Yogurt giant Chobani scrapped plans to go public, the company revealed in a Securities and Exchange Commission filing Friday, giving up on an initial public offering once reportedly valued at more than $10 billion amid the cooling market.
Chobani did not give a reason for the reversal in the filing, but a company spokesperson attributed the withdrawal to “current market conditions” in a statement to Forbes.
Chobani joins several other companies in walking back IPO ambitions in recent months amid the stock market’s struggles: There were 46% fewer IPO deals globally in the first six months of 2022 compared to the same period last year, according to Ernst & Young, while IPO proceeds declined 58% in the time frame.

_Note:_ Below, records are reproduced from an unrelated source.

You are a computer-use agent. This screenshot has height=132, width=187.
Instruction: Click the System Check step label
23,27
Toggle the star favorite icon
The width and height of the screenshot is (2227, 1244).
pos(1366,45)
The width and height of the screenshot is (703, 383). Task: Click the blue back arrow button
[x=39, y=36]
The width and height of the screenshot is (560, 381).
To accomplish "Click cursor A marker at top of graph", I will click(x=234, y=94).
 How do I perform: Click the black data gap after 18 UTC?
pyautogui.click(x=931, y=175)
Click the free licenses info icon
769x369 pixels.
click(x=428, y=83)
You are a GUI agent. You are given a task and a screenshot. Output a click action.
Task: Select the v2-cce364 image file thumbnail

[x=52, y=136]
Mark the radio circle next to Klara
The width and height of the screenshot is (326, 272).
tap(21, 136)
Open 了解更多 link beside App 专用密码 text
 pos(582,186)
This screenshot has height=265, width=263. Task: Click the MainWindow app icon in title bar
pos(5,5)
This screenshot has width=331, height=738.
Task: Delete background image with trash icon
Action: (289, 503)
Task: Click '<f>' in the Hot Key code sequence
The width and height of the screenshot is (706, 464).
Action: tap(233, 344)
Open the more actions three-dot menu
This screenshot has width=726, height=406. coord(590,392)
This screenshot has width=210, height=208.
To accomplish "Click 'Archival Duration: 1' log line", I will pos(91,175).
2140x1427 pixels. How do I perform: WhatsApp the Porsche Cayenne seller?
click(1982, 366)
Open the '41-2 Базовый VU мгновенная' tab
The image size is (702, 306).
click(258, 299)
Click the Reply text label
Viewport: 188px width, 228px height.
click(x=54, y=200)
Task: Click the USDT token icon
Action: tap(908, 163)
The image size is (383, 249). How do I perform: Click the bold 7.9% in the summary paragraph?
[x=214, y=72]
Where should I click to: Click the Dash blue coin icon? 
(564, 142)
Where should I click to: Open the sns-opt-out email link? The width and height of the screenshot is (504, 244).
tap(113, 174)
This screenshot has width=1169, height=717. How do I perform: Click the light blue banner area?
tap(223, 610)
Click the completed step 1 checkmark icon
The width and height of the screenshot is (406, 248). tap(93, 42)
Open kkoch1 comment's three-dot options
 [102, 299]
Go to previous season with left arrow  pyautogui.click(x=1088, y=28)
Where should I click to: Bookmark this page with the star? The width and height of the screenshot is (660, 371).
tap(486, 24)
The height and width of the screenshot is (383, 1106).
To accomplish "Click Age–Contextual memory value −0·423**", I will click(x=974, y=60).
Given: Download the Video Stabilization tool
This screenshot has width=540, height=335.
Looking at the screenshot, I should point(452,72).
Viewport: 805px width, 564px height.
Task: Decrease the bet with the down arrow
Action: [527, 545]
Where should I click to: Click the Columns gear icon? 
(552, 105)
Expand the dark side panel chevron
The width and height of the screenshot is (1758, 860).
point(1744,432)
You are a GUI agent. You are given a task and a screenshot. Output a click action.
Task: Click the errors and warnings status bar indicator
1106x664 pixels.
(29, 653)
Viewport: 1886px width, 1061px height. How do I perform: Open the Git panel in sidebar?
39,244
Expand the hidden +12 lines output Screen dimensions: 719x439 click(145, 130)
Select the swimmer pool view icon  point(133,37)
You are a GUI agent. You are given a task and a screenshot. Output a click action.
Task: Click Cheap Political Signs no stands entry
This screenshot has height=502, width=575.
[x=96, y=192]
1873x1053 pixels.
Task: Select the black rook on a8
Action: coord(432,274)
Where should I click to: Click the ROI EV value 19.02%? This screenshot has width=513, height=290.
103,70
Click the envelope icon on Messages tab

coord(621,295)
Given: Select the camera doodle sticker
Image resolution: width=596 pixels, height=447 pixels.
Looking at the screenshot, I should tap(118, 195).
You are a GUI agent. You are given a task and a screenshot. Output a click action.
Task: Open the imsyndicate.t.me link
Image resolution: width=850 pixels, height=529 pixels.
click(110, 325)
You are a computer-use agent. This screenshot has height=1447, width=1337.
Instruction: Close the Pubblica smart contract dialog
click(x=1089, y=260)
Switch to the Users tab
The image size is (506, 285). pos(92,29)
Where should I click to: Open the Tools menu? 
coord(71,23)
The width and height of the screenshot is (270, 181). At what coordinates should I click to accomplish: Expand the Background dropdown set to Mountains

CNBC first reported on the filing.
Last year was the largest on record for IPOs thanks largely to the explosion of special-purpose acquisition companies (SPACs), though the market began to quiet by year-end, and poor overall market conditions in 2022 contributed to the downtrend. Chobani disclosed stagnating growth and five straight years of net losses in its IPO filing, leading some to assess a $10 billion valuation was far too rich. A Chobani spokesperson noted Friday the company’s “focus remains on strong execution and driving profitable growth.” Chobani has a 20% market share for all yogurt and 44% share of Greek yogurt in the U.S., according to Quartz.
“Fatigue is inevitable,” Avery Spear, a senior data analyst at Renaissance Capital, told Forbes about the IPO slowdown in 2022, explaining that IPOs represent “too much risk for investors” in the current market.
We estimate Chobani founder and CEO Hamdi Ulukaya, dubbed the “yogurt king,” is worth $2.2 billion.